:: COMPLETE THE FOLLOWING ::
A. Reproduce word for word the part of the homily that begins with the words containing "When we consider" and ends with "his spiritual father.".
B. From the farewell quoted in the homily, list each thing the Apostle says he has done.

:: TEXT PROVIDED ::

Fighting the Good Fight: Confidence and Love Towards God - A Homily on the 31st Sunday after Pentecost

Fighting the Good Fight: Confidence and Love Towards God - A Homily on the 31st Sunday after Pentecost - Holy Cross Monastery

IN THE NAME OF THE FATHER, AND OF THE SON, AND OF THE HOLY SPIRIT. AMEN. 

INTRODUCTION

When we consider our death, do we approach it with a dreadful fear of God, or do we approach it with a sober and conscientious love toward God?

In today’s epistle reading, the Apostle Paul is writing to his spiritual son Timothy, and this will be the last epistle that the Apostle will ever write, because, as he says, “the time of my departure is at hand,” (2 Tim. 4.6ff) because he is soon to go on to Rome where he will be executed and die a martyr’s death under Nero.[1]

NARRATIO

The tone of this epistle is one of support, encouragement, and consolation towards the son whom he loves who will soon be without his spiritual father.

With the following words, the Apostle introduces the epistle, saying, “To Timothy, my dearly beloved son,” and also, “without ceasing I have remembrance of thee in my prayers night and day.” He concludes this epistle with a farewell by writing, “For I am now ready to be offered, and the time of my departure is at hand. I have fought a good fight, I have finished my course, I have kept the faith: Henceforth there is laid up for me a crown of righteousness, which the Lord, the righteous judge, shall give me at that day: and not to me only, but unto all them also that love his appearing.”

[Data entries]

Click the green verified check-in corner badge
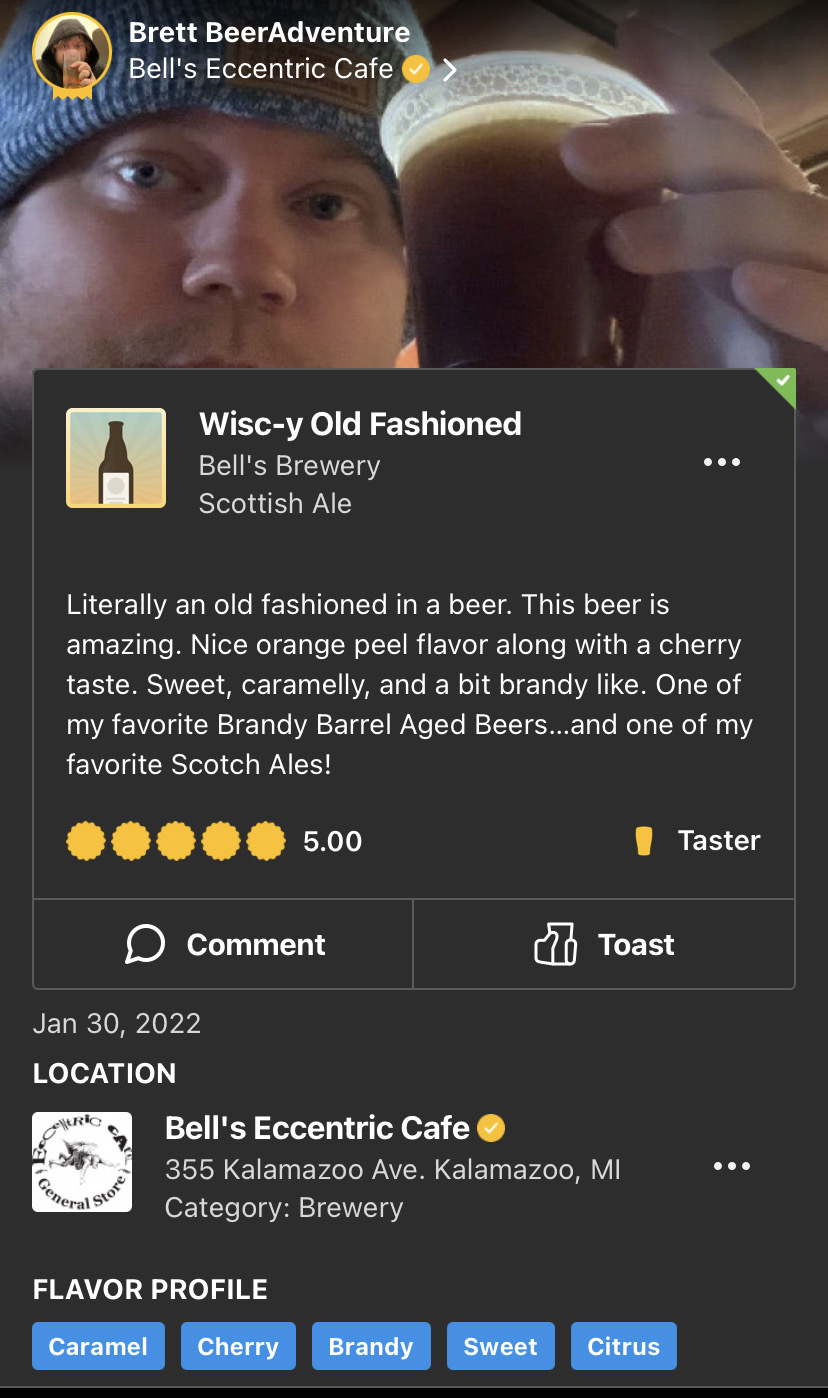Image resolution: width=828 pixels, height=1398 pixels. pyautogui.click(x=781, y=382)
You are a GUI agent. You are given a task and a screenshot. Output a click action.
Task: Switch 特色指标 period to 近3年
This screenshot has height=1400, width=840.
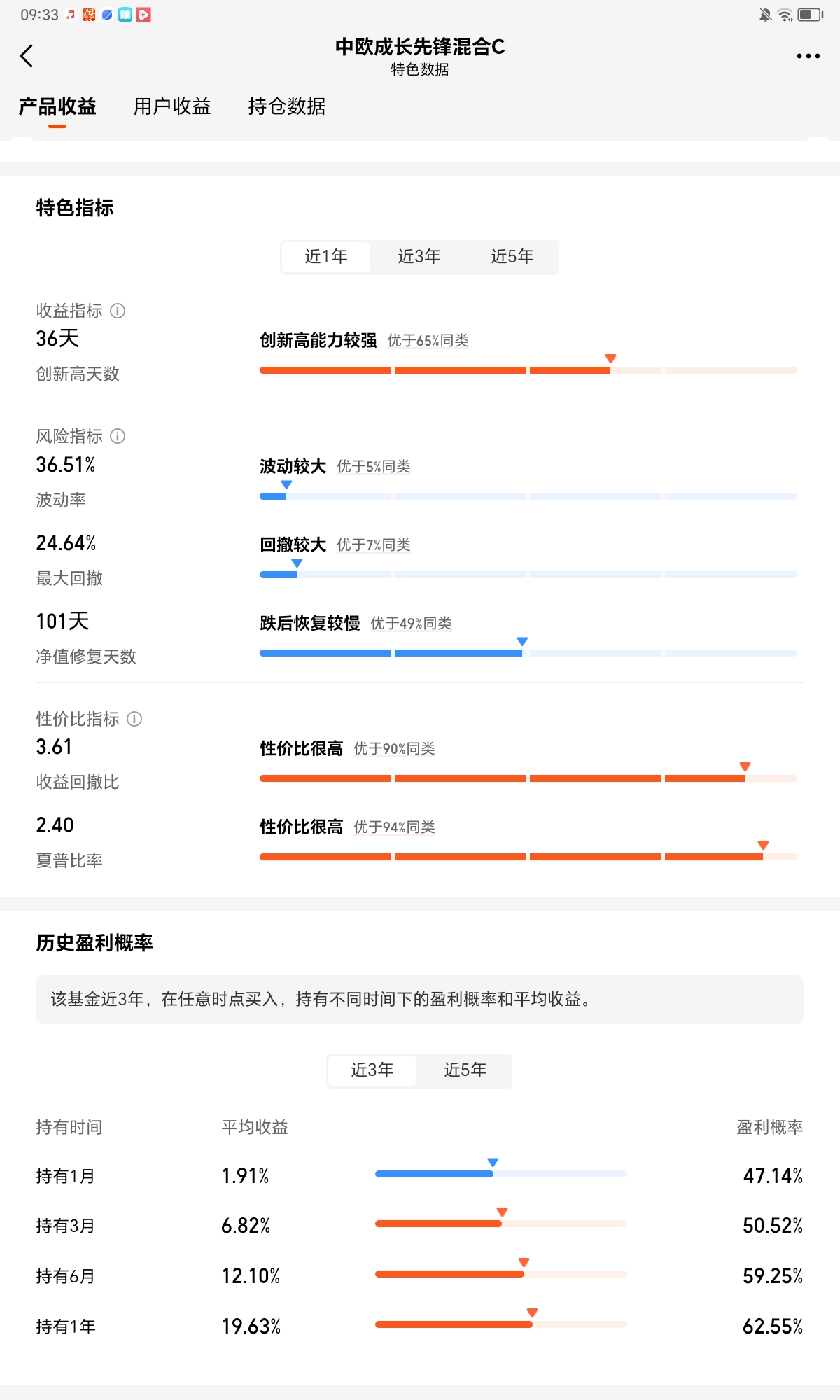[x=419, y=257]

:: THE ANSWERS ::
A.
When we consider our death, do we approach it with a dreadful fear of God, or do we approach it with a sober and conscientious love toward God?

In today’s epistle reading, the Apostle Paul is writing to his spiritual son Timothy, and this will be the last epistle that the Apostle will ever write, because, as he says, “the time of my departure is at hand,” (2 Tim. 4.6ff) because he is soon to go on to Rome where he will be executed and die a martyr’s death under Nero.[1]

NARRATIO

The tone of this epistle is one of support, encouragement, and consolation towards the son whom he loves who will soon be without his spiritual father.

B.
- I have fought a good fight
- I have finished my course
- I have kept the faith